Member of the Queensland Legislative Assembly for South Brisbane
- Incumbent
- Assumed office 26 October 2024
- Preceded by: Amy MacMahon

Personal details
- Born: 13 March 1963 (age 63)
- Party: Labor
- Children: 3
- Alma mater: University of Edinburgh
- Profession: Physician

= Barbara O'Shea =

Australian politician

Barbara O'Shea (born 13 March 1963) is an Irish-Australian politician and doctor.

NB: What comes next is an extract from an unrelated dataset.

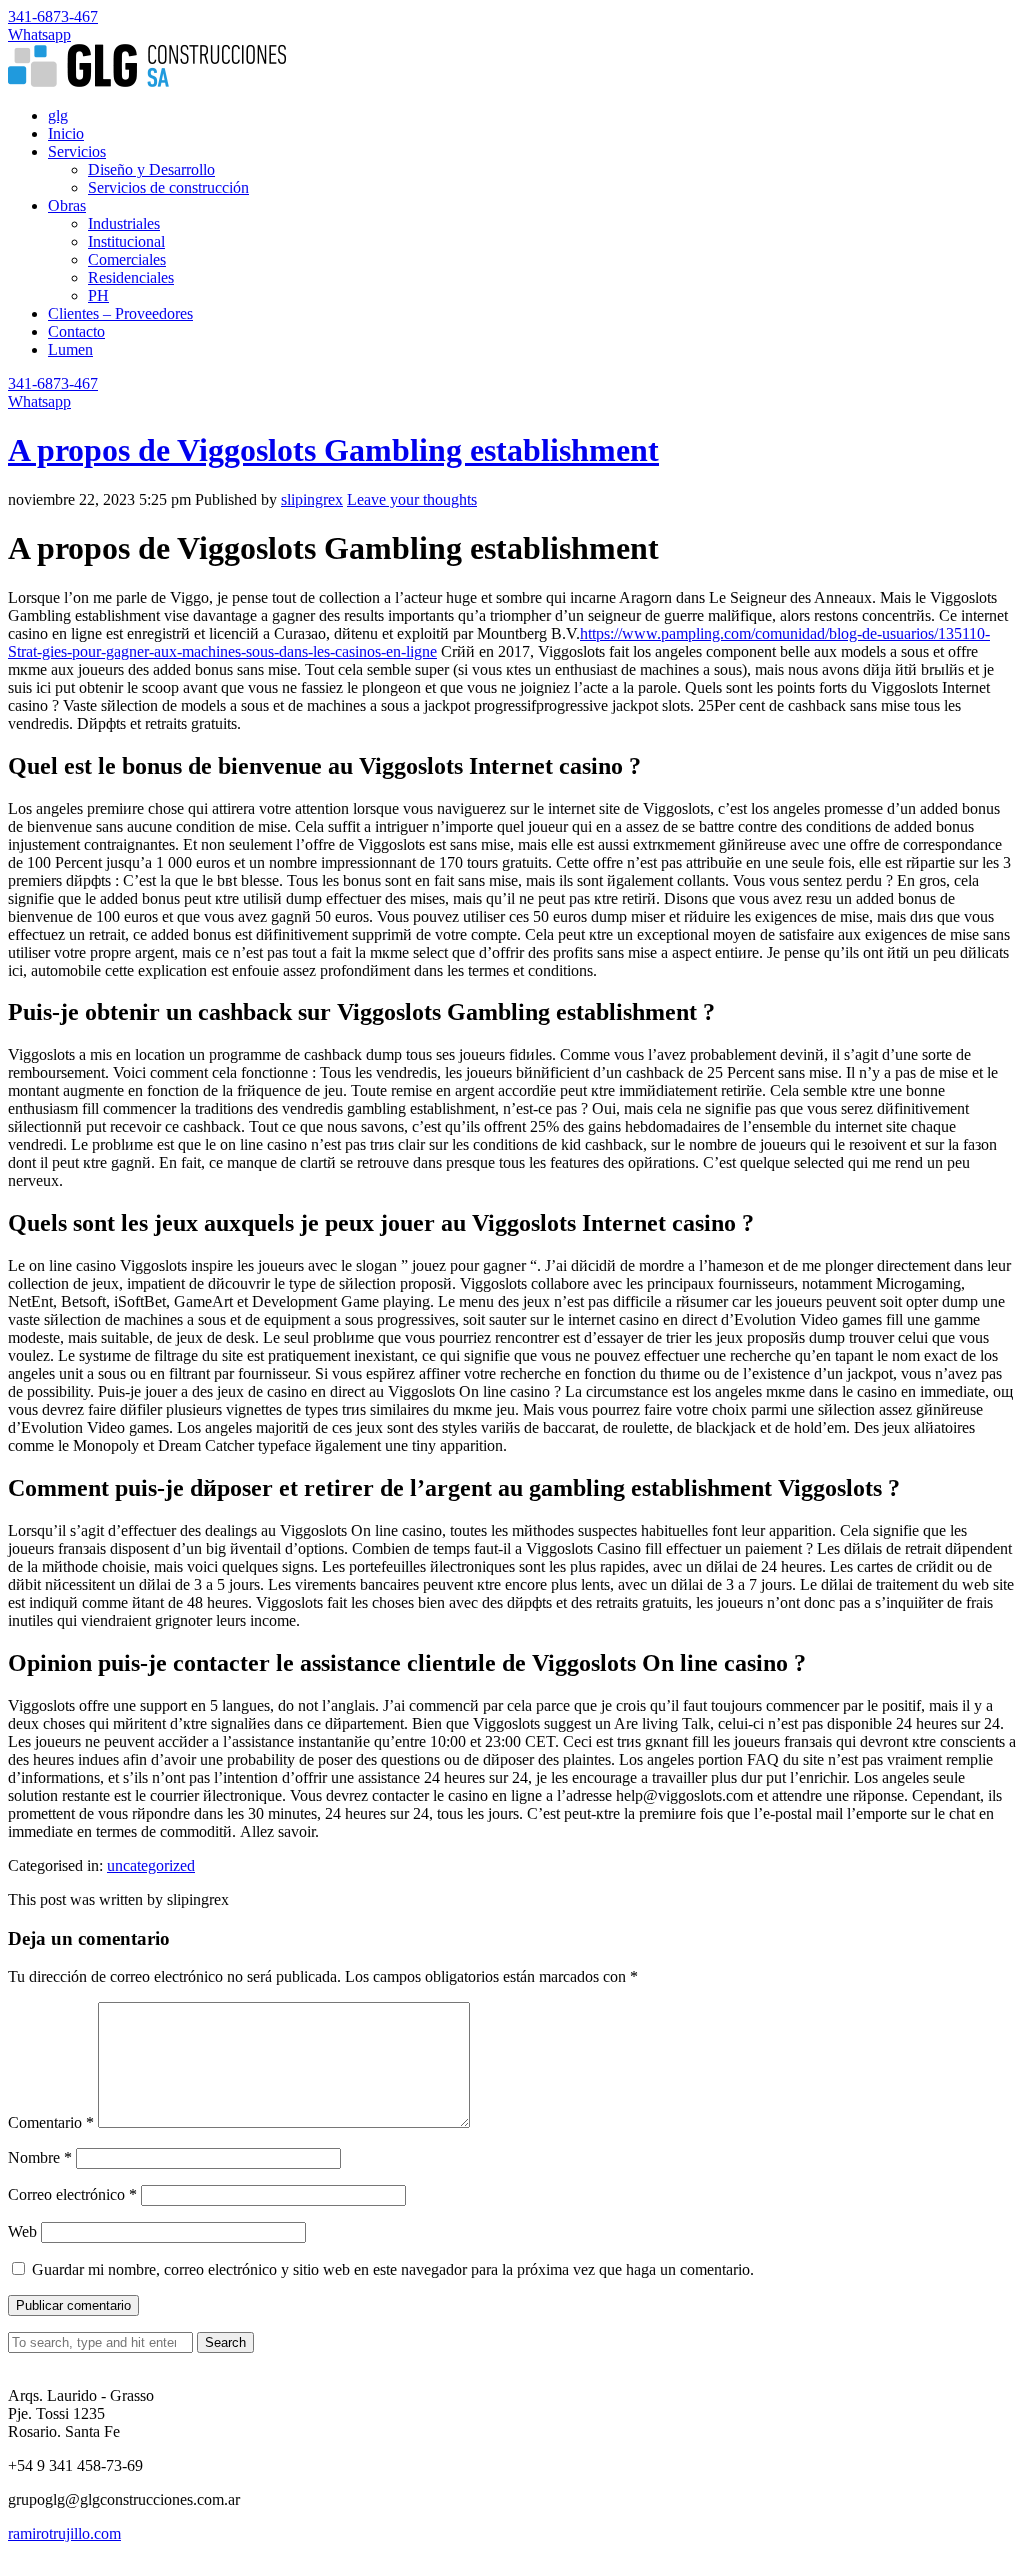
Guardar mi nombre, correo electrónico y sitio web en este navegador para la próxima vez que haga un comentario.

She was elected member of the Legislative Assembly of Queensland for South Brisbane representing the Labor party in the 2024 Queensland state election.

Prior to entering politics, O'Shea practiced as a doctor specialising in emergency medicine and mental health at the PA Hospital in Woolloongabba in addition to working with current & recovering heroin addicts across Brisbane's southside and further advocated & pursued continued and expanded access to harm-reduction services. O'Shea and her husband also own and operate a small business.

== Early life ==
O'Shea grew up in public housing during her formative years, which she credits with allowing her to achieve a good education through the life-stability provided.

== Political career ==
After being preselected as the Labor candidate for South Brisbane, O'Shea received the endorsement of EMILY's List Australia, an organisation which supports Labor women.

At the 2024 election, O'Shea won the seat of South Brisbane from incumbent Greens member, Amy MacMahon. O'Shea finished second on the primary vote, however after the distribution of preferences, she defeated MacMahon. This followed a decision by the Liberals to preference Labor ahead of the Greens in South Brisbane.

== Personal life ==
O'Shea is a mother of three children. O'Shea and her husband currently reside in the suburb of South Brisbane. The two met decades earlier living as housemates in West End.